March 10, 2002|By AARON CLAVERIE

Staff Writer

CALEXICO — Residents here who have exhausted 26 weeks of unemployment benefits could be eligible to receive checks for 13 more weeks.

President George Bush vowed to sign an economic stimulus bill this week that includes the extension.

The bill was approved by the Senate on Friday and the House on Thursday. It was supported by Rep. Duncan Hunter, R-Alpine, in the House and California's delegation in the Senate.

In addition to the benefits extension, the bill contains some tax breaks for businesses.

Calexicans who think they are eligible for the benefits extension can call hotlines set up by the state Employment Development Department. English speakers can call 1-800-300-5616; Spanish speakers, 1-800-326-8937.

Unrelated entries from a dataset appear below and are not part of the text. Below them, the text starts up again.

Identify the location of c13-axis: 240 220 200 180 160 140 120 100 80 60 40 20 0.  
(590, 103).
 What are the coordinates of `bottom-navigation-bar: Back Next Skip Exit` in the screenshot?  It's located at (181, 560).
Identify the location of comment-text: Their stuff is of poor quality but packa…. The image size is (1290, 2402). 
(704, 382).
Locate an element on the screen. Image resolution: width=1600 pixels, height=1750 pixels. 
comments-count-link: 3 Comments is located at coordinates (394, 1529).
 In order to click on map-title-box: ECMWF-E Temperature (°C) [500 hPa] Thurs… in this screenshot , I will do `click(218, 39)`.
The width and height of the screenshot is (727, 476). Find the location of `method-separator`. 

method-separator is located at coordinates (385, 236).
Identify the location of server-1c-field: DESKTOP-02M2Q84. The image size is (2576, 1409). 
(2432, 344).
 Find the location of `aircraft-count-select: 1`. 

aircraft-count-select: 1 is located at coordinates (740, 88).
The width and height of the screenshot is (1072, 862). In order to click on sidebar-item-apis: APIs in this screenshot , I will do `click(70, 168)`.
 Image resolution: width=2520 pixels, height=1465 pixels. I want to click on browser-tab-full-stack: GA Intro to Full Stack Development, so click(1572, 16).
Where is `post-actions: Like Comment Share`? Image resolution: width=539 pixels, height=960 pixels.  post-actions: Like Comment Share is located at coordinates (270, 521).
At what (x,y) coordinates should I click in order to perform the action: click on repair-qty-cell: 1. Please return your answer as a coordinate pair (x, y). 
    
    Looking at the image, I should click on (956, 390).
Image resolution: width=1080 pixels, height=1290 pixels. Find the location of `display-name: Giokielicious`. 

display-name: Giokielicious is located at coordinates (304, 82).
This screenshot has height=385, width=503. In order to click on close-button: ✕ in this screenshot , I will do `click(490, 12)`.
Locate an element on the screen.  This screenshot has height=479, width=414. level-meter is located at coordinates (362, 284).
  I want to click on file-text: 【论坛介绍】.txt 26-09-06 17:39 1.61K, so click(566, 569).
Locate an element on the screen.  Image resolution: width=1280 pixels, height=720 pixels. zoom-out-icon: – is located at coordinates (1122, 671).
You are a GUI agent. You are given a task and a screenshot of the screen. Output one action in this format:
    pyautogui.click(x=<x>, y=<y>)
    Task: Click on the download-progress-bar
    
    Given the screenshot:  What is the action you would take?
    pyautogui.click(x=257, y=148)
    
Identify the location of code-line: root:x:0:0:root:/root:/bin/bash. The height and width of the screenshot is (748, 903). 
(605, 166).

While an EDD staffer at an Oakland call center said specific information on who is eligible won't be available for some weeks, she recommended that anyone who has moved recently should call the hotlines to make sure EDD has the new address on file.

The staffer, an EDD employee for 27 years, said in the past the department has sent out postcard notices to those eligible for benefits extensions. If EDD doesn't have the address of those eligible it can't send that person an postcard.

Those who call should be forewarned, though.

The Oakland call center has been swamped with calls since the president announced he would sign the bill. Callers should expect an 8- to 10-minute hold time.

Those who hang on the line will be told by an EDD staffer that after the president signs the bill, "The Department of Labor has to write up the rules and give them to each state."

Some unemployed workers in certain states could be given an extra 13-week extension beyond the first 13-week extension.

The staffer contacted Friday said states with "high unemployment rates" will qualify for the extra 13 weeks.

She doesn't know if California will qualify because the Department of Labor has not yet settled on which set of qualifications it will use to determine which states have high unemployment.

She did say, "We're pretty well up there. We had the problem with the bottom falling out of the dot-coms."

Complicating matters though, she said, "There's 14 different ways to calculate that percentage — there's probably 27 different ways."

More information will be made available once the Department of Labor makes its ruling and disseminates that information to all 50 states.

Until then, unemployed workers should make sure the EDD has their correct mailing address.